TiVo and Sky + may actually benefit advertisers that are developing interactive ads and longer format programming. Recent data released by TiVo even suggests that users of the technology still want to watch traditional TV advertising. Viewers who taped the Super Bowl replayed Pepsi's Britney Spears ad more times than any other portion of the game.
Now seems an apposite time to assess the impact of PVRs in the UK as TiVo has just announced findings on its users' viewing habits and Sky revealed in its annual results that it now has 25,000 Sky + users.
Take-up of PVR technology in the UK is still woefully slow. TiVo won't reveal its UK subscriber figures, presumably because they are so low, but observers suggest they are running at around 10,000. Globally it has 380,000 subscribers. Sky +, which launched last September, also has yet to make significant inroads into the Sky Digital subscriber base.
However, this will change. Not least because Sky + is central to Sky's strategy of increasing average revenue per subscriber to £400 by 2005.
It currently stands at £341. Sky +, which like TiVo automatically records programmes according to viewers' preferences and can also pause live programming while running through the Sky Digital EPG, has a high entry level price.
The set-top box costs £300 and subscription costs £10 a month. TiVo, which is also backed by Sky but works across other platforms such as cable, costs the same.
However, digital TV experts expect use of PVRs to become widespread.
Research from Informa Media forecasts that 40 per cent of digital satellite homes will have a PVR by 2010. Marcus Vinton, the chief creative officer at Spring TV, says: "Sky's targets won't be achieved through its commerce but through video on demand. A sizeable part of the public is happy to pay between £15 and £30 a month for bespoke content on demand."
The vision at TiVo and Sky, which also develops marketing on behalf of TiVo (recent press and cinema ads were created by Bates UK), is that Sky + will be the natural choice for Sky Digital subscribers with TiVo the PVR for cable, analogue and digital terrestrial viewers.
Recent TiVo research predicts that PVRs will eventually spell the end of primetime television because close to 70 per cent of PVR viewers watch recorded programmes rather than "live
television.

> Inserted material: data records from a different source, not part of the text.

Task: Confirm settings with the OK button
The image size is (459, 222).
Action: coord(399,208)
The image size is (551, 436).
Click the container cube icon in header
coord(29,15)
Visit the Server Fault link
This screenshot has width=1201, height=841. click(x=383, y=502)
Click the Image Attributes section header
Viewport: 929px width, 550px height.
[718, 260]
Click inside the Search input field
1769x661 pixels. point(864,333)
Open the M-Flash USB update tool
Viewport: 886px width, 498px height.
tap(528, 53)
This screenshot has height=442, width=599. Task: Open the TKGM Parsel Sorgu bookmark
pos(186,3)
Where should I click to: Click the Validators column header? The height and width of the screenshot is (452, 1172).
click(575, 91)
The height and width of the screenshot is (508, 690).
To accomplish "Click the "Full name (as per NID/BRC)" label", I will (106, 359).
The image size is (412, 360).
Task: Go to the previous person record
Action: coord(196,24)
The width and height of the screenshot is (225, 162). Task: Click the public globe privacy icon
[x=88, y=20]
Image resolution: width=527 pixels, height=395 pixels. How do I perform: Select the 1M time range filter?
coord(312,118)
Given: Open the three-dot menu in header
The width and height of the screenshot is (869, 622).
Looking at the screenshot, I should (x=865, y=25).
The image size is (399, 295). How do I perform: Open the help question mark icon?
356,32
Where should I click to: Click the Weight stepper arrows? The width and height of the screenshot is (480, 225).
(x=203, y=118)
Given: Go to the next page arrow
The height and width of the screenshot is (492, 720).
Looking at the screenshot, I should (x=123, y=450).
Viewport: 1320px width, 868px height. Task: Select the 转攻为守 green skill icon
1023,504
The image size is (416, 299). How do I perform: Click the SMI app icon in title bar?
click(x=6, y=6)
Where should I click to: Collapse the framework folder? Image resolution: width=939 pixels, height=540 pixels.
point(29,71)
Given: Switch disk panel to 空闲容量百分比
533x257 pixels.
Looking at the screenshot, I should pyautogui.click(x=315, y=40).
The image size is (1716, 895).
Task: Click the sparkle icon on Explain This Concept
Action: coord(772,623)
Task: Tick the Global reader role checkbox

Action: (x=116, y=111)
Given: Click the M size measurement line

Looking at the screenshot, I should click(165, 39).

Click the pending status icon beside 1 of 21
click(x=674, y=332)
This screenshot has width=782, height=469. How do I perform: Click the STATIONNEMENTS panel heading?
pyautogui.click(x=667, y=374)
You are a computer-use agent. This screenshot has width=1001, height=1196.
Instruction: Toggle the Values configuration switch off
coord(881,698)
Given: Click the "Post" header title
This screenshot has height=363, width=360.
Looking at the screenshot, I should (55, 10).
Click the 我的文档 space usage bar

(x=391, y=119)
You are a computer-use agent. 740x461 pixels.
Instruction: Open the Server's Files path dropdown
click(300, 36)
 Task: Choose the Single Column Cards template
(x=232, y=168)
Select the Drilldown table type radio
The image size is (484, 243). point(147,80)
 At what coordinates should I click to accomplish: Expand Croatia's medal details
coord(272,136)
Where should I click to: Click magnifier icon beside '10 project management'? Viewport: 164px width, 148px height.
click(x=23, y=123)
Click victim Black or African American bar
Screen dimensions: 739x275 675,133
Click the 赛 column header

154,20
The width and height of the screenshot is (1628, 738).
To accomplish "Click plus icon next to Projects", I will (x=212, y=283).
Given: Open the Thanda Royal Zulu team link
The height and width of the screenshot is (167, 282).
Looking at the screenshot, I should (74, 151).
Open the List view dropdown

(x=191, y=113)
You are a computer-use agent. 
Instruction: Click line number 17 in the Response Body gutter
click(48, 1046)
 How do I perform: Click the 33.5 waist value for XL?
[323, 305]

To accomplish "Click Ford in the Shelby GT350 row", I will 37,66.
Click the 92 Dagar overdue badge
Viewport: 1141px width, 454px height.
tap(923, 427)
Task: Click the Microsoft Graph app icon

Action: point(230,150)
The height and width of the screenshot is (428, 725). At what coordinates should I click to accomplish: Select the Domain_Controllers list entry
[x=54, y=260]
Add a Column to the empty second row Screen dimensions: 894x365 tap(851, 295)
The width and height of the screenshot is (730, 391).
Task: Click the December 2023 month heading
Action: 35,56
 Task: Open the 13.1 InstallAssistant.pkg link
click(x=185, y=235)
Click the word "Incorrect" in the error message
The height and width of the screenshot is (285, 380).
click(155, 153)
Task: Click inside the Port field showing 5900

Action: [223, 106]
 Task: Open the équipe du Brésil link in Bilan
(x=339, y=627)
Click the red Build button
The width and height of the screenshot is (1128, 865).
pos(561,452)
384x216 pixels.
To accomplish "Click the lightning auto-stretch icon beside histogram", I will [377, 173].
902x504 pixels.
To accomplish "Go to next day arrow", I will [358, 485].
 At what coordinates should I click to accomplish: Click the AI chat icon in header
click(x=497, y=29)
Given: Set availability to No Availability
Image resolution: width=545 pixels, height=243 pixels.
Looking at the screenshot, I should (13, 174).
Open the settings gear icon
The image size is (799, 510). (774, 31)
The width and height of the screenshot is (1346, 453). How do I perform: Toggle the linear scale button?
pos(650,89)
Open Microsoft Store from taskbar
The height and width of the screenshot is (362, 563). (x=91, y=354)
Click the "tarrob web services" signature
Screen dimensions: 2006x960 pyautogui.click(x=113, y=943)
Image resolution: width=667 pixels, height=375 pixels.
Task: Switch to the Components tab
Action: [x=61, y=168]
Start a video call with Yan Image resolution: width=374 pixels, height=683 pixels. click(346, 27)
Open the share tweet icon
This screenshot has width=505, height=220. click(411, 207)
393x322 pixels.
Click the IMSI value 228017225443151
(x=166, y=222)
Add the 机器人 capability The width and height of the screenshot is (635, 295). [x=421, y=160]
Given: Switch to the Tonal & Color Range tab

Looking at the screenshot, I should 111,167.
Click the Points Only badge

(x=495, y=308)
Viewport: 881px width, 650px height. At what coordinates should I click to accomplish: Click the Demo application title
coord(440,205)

Matthew George, the product marketing manager for TiVo, says: "When somebody uses TiVo the only programmes they watch live are major news events or live sport. The typical user will check the news then go to the 'now playing' TiVo screen to watch their pre-recorded selections."
So what effect does this behaviour have on viewing of advertising? "It's a myth that TiVo boxes have a magic button that zaps out advertising but in recorded programming viewers will fast forward through ads just like with a VCR but if people make good ads then viewers will watch them."
Andy Tilley, the managing partner at Unity, says: "We will end up with advertising that people select themselves. Advertising will become a selection of messages with greater relevance to consumers rather than passive advertising."
Also, TiVo and Sky + may open new avenues for interactive advertisers.
George says that in the US advertisers including BMW have developed longer format programming that viewers can download from the TiVo box. Similar advertising in the UK is likely to follow. George says: "TiVo stops the broadcast stream so you can click and watch an interactive ad and then go back to the programme."
Sky is also likely to work with advertisers on interactive advertising through the Sky + box. A Sky spokesman says: "We don't see PVRs as a threat to advertising. Looking ahead there are opportunities for advertisers. Once you have the hard disk storage facility of a PVR, then you can use it for things other than programming: interactive advertising, targeted advertising."
Vinton supports the suggestion that PVRs will provide advertisers will some interesting options: "Advertising won't disappear but consumption of TV is becoming fragmented. Even the best advertising in the world will find it harder to cut through the noise. Advertisers are faced with the choice of spending three times as much to be as effective or in investing in longer format programming."
TiVo and Sky also argue that the introduction of PVRs will lead to greater levels of insight into viewing habits, providing useful information for advertisers. Andrew Cresci, the vice-president of TiVo Europe, says: "Detailed analysis provides invaluable data for the industry, as it not only shows how many consumers watched an ad but details the exact part of programmes that they watched and how many times it was replayed."
Despite the current low levels of penetration of PVRs, Vinton says: "I do think that TiVo is a good tool; however, it has had very little marketing in the UK. Digital boxes that offer a 'one-stop watch' approach (Sky +) provide a far more compelling and less complicated purchase decision.
The 'whatever-whenever' factor is changing television consumption in a very real and consumer friendly way."